A few Questions related to CUDA and CUBLAS

Been playing with CUDA for about 6 weeks, and have a few questions for the pros out there;

  1. I am still learning how to use CUBLAS, and was wondering what the best method to raise a Matrix to a large power. I know I can use the usual multiplication kernels to achieve the result, but with CPU implementations of Matrix POW they can use ‘exponentiating by squaring’ for a nice speedup. Is there any built in CUBLAS functionality which uses a similar idea to cut down the number of multiplications?

  2. With a single GTX 680 I have a reported Gflops of as much as 996( using cublasSgemm()), which seems really high. I know how this number is calculated, but is there anything misleading in that number?

  3. Given the huge speed advantage of using CUDA with GPUs, why do so few people use GPU for calculations when they make a big difference? One can get a nice speed up from just a $150 GTX 460, but instead they use openMP or parallel CPU clusters which are a pain to manage, generally not as fast, less reliable, and more expensive. Am I missing something?
----------
### Direction
According to the CUDA and CUBLAS post, why does the writer find it puzzling that so few people use GPUs for calculations? Answer in one to three sentences.

### Dataset section
----------
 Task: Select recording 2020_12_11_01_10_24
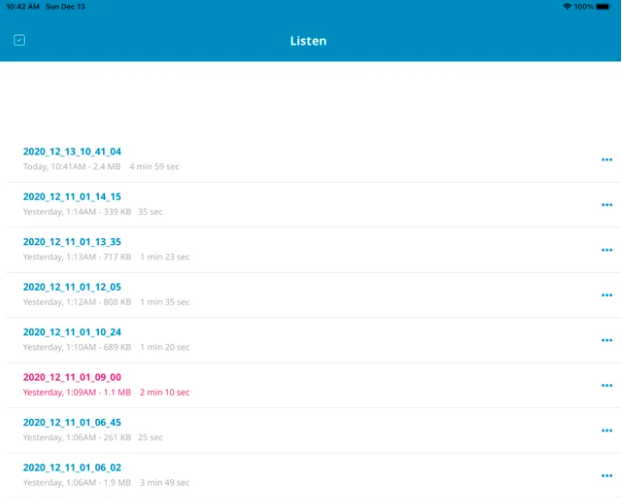(72, 332)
----------
### Written reply
Using CUDA with GPUs gives a huge speed advantage, and even a $150 GTX 460 can give a nice speedup. The alternatives people choose instead, openMP or parallel CPU clusters, are a pain to manage, generally not as fast, less reliable, and more expensive.